Deploying and Testing an OSG Hosted CE via SLATE
An OSG Compute Element (CE) is an application that allows a site to contribute HPC or HTC compute resources to the Open Science Grid. The CE is responsible for receiving jobs from the grid and routing them to your local cluster(s). Jobs from the Open Science Grid are preemptible, and can be configured to run only when resources would have otherwise been idle. Resource providers can use OSG to backfill their cluster(s) to efficiently utilize resources and contribute to the shared national cyberinfrastructure.
The simplest way to start contributing resources to the OSG, for many sites, is via the “Hosted” CE. In the hosted case, installation and setup of the Compute Element is done by the OSG team, usually on a machine outside of your cluster, and uses standard OpenSSH as a transport for submitting jobs to your resources. With SLATE, we have simplified Hosted CE installation and made a shared operations model possible. Now the Compute Element can be hosted on your Kubernetes infrastructure on-prem and cooperatively managed by OSG and your local team. In this article, we’ll go through the steps for connecting a SLURM cluster to the Open Science Grid with our newly stabilized OSG Hosted CE Helm Chart.
Table of Contents
- Generating and storing the key
- Configuring the CE from SLATE
- Finalizing the configuration
- Testing the HostedCE
- Next Steps
- Other resources and getting help
To install this application you will need a functional Kubernetes cluster with SLATE. More information can be found here.

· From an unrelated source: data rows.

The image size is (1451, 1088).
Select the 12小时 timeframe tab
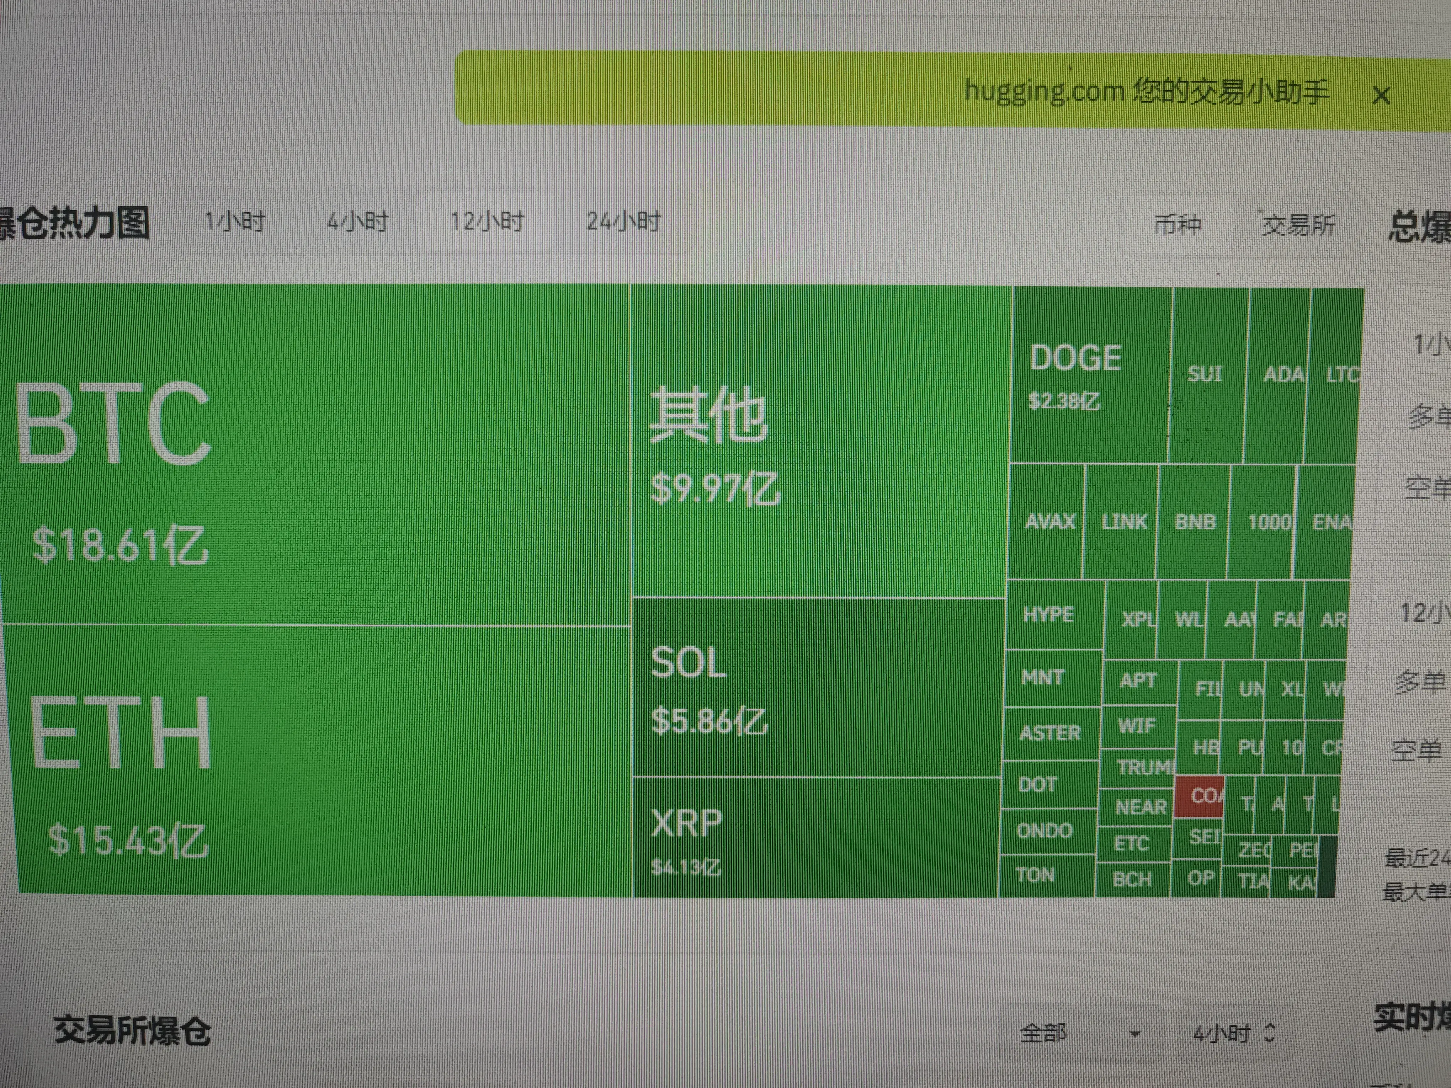tap(487, 222)
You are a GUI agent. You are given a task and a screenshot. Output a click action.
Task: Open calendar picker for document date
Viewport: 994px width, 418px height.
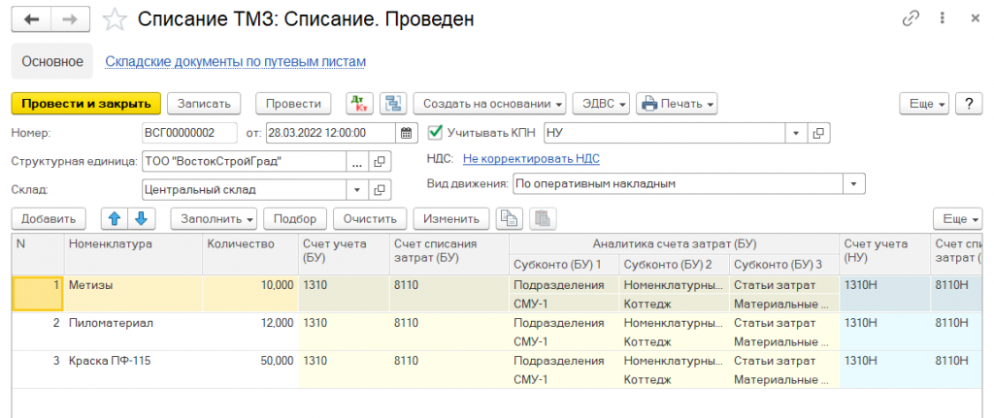(408, 133)
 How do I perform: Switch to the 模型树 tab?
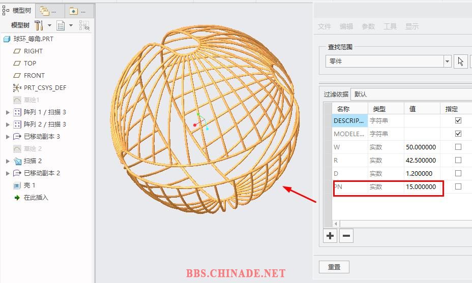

You must have a functional batch system on a cluster with which you would like to support the OSG, and inbound SSH access. For more information on the requirements of the Hosted CE, please see here.
The OSG HostedCE uses SSH to submit pilot jobs that will connect back to the OSG central pool. In order for the HostedCE to work, you’ll first need to create at least one local service account for OSG to submit jobs. This should be done according to whatever process you normally use to create accounts for users.

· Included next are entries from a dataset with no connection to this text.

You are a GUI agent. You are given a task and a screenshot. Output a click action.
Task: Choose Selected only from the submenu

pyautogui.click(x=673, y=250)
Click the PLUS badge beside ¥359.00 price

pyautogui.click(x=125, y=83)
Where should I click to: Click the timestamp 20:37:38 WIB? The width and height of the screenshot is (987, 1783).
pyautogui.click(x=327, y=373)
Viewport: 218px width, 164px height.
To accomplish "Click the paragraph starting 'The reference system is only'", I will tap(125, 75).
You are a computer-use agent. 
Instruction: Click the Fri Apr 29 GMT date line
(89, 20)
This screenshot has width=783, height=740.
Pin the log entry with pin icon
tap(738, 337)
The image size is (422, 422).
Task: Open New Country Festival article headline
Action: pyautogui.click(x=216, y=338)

Generating and storing the key
Once the account has been created, you’ll want to create a new SSH key pair. The private part of the key will be stored within SLATE, and the public part of the key will be installed into
authorized_keys file of the OSG user on your cluster. To generate the key, you’ll need to run the following on some machine with OpenSSH installed:
ssh-keygen -f osg-keypair
Note that you will need to make this key passphraseless, as the HostedCE software will consume this key. Once you’ve created the key, you’ll want to store the public part of it (osg-keypair.pub) into the
authorized_keys file on the OSG account for your cluster. For example, if your OSG service account is called
osg, you’ll want to append the contents of
The private part of the keypair will need to be stored on a SLATE cluster for use by the CE. In this particular example, I’ll be operating under the
slate-dev group and using the
uutah-prod cluster to host a CE pointed at a SLURM cluster at University of Utah. To do that:
slate secret create utah-lp-hostedce-privkey --from-file=bosco.key=osg-keypair --group slate-dev --cluster uutah-prod
utah-lp-hostedce-privkey will be the name of the secret, and
osg-keypair is the path to your private key (assumed to be the current working directory).
Configuring the CE from SLATE
You’ll want to download the application configuration template:
slate app get-conf --dev osg-hosted-ce > hosted-ce.yaml
There are several things that you’ll need to edit here.
First, for the site section you’ll want to put in appropriate values that will ultimately map onto your OSG Topology entry. Let’s take a look at this section first:
Site: Resource: SLATE_US_UUTAH_LONEPEAK ResourceGroup: CHPC Group Sponsor: osg:100 Contact: Mitchell Steinman ContactEmail: firstname.lastname@example.org City: Salt Lake City Country: United States Latitude: 40.7608 Longitude: -111.891
Sponsor is safe to leave as defaults if you plan to support OSG users with your CE. From the OSG Resource Registration Documentation, here’s the definition of Resource and ResourceGroup:
|Resource Group||A logical grouping of resources at a site. Production and testing resources must be placed into separate Resource Groups.|
|Resource||A host belonging to a resource group that provides grid services, e.g. Compute Elements, storage endpoints, or perfSonar hosts. A resource may provide more than one service.|
These will ultimately get mapped into the OSG Topology. Following those, you’ll need to update the Contact and location information as appropriate. The contact information will be used to reach you in case there are any problems with your CE or site.
Next we’ll go through the Cluster section, this section defines some of the hardware specifications on the remote side.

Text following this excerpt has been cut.